Boyd and Hazel Ring (Marceil's parents) considered trying to catch up with us but figured that would be difficult since we had nearly an hour's head start and they did not know which route we were going to travel, either straight west of Winfield on US 160 or north of Winfield on US 77 to US 54 at Wichita. They called the Kansas Highway Patrol to see if they would stop us for the message. They refused since it was not a life-or-death situation. So we arrived in Kanarado not knowing the position I really wanted had been approved in Lawrence. We discussed the situation briefly in that store, and made the decision to head for the east end of Kansas. I then called Dr. Ayers, explained the situation to him and explained I knew we had a house to live in here in Kanarado but knew housing was at a premium in Lawrence and I might not be able to find a place to live. He said, "You get here and I'll find a place for you to live." At that point I told him we would see him tomorrow.
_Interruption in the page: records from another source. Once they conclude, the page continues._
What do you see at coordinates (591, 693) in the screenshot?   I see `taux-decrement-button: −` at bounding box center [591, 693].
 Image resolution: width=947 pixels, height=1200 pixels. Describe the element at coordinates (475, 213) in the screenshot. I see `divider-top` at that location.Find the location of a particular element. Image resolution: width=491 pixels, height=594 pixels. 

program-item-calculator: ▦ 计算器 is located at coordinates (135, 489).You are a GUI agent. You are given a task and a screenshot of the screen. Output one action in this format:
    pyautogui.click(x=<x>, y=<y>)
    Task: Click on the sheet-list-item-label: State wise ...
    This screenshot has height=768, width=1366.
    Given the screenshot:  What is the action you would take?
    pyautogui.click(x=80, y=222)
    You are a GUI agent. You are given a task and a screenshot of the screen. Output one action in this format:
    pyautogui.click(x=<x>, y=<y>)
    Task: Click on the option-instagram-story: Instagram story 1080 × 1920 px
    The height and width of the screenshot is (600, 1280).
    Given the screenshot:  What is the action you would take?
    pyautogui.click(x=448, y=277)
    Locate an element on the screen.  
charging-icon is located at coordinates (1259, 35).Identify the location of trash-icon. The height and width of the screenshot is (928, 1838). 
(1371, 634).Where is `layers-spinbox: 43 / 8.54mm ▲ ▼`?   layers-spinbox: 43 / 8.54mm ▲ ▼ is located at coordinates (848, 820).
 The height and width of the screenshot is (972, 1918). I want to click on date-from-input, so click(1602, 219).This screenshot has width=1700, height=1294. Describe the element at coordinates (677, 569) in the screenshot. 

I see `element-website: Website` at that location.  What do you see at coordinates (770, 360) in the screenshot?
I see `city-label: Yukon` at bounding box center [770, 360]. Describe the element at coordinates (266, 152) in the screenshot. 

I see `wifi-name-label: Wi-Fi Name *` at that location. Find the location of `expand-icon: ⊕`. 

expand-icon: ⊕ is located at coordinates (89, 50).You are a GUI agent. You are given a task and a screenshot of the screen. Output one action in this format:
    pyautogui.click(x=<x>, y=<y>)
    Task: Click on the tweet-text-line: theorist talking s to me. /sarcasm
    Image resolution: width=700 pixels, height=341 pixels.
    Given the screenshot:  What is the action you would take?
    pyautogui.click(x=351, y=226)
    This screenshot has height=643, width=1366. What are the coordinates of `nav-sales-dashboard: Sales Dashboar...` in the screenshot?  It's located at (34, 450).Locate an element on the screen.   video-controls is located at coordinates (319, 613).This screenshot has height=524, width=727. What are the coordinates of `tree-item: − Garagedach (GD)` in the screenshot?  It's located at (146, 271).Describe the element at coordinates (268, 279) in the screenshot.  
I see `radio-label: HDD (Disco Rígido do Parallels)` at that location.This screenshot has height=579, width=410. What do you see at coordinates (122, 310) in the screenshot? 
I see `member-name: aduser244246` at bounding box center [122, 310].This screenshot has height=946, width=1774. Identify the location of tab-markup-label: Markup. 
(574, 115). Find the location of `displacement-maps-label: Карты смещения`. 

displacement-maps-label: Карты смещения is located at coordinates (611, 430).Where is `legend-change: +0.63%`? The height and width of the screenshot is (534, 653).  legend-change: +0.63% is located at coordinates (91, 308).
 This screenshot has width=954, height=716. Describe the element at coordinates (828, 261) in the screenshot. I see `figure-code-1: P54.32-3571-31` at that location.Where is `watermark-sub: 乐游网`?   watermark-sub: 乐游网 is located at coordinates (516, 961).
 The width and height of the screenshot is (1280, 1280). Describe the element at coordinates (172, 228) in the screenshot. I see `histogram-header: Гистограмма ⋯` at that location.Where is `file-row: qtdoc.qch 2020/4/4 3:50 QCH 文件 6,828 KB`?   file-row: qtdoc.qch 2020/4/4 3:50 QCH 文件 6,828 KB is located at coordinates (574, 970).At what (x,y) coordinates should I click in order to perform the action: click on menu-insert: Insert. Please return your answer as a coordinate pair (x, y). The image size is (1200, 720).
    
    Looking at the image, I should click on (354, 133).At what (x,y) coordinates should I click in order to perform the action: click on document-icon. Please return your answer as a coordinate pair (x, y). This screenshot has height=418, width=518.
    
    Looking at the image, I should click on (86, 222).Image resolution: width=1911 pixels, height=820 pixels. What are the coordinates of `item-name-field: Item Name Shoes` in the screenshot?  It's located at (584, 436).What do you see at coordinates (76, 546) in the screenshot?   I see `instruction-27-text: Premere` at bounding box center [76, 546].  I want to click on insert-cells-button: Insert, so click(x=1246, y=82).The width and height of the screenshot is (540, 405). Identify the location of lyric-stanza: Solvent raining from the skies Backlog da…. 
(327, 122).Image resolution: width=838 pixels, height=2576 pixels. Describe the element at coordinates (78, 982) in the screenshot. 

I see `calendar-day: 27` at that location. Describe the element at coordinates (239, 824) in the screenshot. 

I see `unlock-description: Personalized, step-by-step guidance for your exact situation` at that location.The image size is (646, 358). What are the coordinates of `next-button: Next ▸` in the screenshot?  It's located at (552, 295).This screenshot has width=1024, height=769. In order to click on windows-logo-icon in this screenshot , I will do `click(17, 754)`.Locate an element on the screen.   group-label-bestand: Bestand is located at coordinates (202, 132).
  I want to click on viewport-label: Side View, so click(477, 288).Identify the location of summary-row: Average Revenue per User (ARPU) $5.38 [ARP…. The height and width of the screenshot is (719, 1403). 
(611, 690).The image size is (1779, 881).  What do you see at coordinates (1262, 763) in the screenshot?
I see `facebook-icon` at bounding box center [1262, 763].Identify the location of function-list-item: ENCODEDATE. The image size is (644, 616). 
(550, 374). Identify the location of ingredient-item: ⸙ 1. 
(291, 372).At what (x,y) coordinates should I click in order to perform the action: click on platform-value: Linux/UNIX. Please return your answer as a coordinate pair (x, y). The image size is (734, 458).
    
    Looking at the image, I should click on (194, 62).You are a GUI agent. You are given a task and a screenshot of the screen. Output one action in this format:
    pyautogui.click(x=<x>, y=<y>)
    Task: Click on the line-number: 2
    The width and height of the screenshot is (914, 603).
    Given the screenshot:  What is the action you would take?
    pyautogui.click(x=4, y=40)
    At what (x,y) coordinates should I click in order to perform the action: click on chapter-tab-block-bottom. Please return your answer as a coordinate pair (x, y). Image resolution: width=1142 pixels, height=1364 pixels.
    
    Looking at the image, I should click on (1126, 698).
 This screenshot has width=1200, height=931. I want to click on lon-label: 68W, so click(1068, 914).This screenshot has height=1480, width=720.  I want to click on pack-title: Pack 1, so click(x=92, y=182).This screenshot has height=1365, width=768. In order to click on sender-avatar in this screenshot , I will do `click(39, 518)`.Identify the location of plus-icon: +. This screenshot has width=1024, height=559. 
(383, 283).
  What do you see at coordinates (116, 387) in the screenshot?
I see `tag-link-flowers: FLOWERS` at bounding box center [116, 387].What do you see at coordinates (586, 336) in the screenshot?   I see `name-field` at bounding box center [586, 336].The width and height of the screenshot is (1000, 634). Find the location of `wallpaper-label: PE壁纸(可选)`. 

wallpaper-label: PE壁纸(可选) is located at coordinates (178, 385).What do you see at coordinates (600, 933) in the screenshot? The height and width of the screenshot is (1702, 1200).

I then explained our situation to the lady who had just accepted my rent check. She refunded the full amount of rent and gave me forms to mail in for utility refunds. We then drove back to the superintendent's house and explained the situation to him and informed him we were leaving town. He was very upset and indicated I was the second person to do him that way. Southwestern stressed over and over that one could not break a contract. But since I had not signed the contract I felt little obligation to stay. We were in Kanarado thirty minutes when we left town and headed east for Lawrence.
Shortly afterwards we were driving in a terrible thunderstorm which rained on us all the way to Colby where we got a motel room for the night. The weather cooled off enough that night that I did not need to add radiator water for the balance of the trip to Lawrence. We traveled across the state on US Highway 24 even though it is slightly farther than US Highway 40 (no Interstate 70 then). US 24 was paved all the way whereas US 40 had several miles of gravel through the Flint Hills between Junction City and Topeka. We arrived mid-Saturday afternoon and were provided one of the visitor guest rooms in Powhattan Hall on the Haskell campus.
Current maps report the distance from Kanarado to Lawrence as 392 miles; however that is undoubtedly via Interstate 70. We traveled slightly over 800 miles to get 182 miles from Burden. We lacked $2.50 getting full refund on deposits for utilities and rent.
Shortly after arrival at Haskell Delbert Paasch's auto-mechanics students overhauled the Chevy engine as ten of the twelve engine valves were burnt or warped, because of the many miles of overheating, and had to be replaced.
Thus you have some idea of my life experiences between February 1941 and September 1957. This section is completed just thirty-five days prior to retirement from the Douglas County Appraiser's Office on May 30, 1997. After retirement I will not be eating lunch in a restaurant each week day where all writing has occurred to this point. It remains to be seen as to whether I can find time to write about experiences after arriving at Haskell Institute, here in Lawrence, that Saturday afternoon, September 11, 1957.